Viyana’da Srebrenitsa katliamının anısına Birleşmiş Milletler Meydanı’na “Srebrenitsa Çiçeği” adlı bir anıt inşa edilmesi planlanıyor. Avusturya’daki Bosna-Hersek dernekleri tarafından başlatılan bu anlamlı girişim, 1995’te Avrupa’nın orta yerinde işlenen bir soykırımın, Srebrenitsa’nın unutulmaması için yükselecek. Anıtta yer alacak on bir beyaz sütun ve çiçek kubbesi, 11 Temmuz 1995’i, yani Bosnalı Müslümanların topluca katledildiği o kara günü temsil edecek şekilde bir tasarım düşünülmüş. Beyaz yapraklar masumiyeti, yeşil kalp ise adalet umudunu simgeliyor. Bir anıt aslında sadece geçmişi hatırlatmaz; geleceğe verdiğimiz sözü de temsil eder. “Bir daha asla” diyenlerin, bu sözün arkasında durup durmadığını da sınar.
Bugün, 30 yıl sonra bu anıt yapılırken aklıma düşen sorular: Aynı şeyler şimdi başka bir coğrafyada, Gazze’de yaşanırken biz neler yapıyoruz?

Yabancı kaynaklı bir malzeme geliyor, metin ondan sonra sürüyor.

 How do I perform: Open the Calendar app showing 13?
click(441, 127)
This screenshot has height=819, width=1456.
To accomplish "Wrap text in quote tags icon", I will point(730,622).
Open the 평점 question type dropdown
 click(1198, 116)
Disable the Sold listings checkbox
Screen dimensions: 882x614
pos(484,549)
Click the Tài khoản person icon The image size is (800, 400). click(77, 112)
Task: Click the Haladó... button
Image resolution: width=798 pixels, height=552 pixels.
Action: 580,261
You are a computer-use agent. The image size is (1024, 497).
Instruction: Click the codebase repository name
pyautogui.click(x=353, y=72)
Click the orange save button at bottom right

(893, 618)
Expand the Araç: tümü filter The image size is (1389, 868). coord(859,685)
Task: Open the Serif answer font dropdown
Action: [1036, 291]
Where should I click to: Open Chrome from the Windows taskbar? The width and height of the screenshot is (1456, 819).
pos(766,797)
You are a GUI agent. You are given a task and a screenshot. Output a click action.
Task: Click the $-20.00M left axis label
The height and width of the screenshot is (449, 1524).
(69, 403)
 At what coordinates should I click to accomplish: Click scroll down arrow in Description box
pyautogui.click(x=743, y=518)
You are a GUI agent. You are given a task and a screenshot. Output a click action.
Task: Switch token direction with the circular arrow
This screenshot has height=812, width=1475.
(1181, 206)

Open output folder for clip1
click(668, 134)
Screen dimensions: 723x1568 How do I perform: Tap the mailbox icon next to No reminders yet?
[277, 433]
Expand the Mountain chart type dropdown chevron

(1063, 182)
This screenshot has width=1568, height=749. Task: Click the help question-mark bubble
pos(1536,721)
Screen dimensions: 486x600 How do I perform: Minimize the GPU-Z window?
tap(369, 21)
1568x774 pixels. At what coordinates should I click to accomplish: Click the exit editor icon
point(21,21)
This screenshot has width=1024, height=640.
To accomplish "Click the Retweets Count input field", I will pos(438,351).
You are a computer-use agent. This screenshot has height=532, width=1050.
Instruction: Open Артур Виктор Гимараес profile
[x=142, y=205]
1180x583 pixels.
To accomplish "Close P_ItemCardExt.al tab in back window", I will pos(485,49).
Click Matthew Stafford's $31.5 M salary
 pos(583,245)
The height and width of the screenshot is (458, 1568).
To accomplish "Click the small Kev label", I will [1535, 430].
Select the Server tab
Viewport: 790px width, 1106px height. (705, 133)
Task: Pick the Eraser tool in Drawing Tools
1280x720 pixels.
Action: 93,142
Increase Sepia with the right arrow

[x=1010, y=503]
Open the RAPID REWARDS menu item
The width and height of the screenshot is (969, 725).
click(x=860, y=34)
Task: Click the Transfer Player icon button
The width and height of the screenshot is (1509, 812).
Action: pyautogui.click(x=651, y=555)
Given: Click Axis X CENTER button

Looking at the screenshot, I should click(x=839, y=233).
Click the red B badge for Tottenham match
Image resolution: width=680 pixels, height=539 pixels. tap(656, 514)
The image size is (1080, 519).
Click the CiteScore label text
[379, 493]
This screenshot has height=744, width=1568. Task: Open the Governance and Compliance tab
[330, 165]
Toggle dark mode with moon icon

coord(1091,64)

Srebrenitsa’dan ne kadar ders aldık?…
Gazze’de aylarca süren abluka, bombardıman ve sistematik yok etme politikaları artık bebek ölümlerine, açlık krizine ve toplu sivil katliamlarına dönüşmüş durumda. Tıpkı Srebrenitsa gibi, dünyanın gözü önünde, hatta bu sefer sosyal medya sayesinde çok daha hızlı ve açık bir şekilde yaşananlara tanıklık ediyoruz, bir halk adım adım yok ediliyor. Srebrenitsa’da mavi bereli askerler koruyamadı Bosnalıları; bugün insanlık olarak Gazze’yi koruyamıyoruz. Tıpki 30 yıl öncesi gibi yine aynı sessizlik, aynı çaresizlik ve belki de kimilerince aynı umursamazlık hâkim.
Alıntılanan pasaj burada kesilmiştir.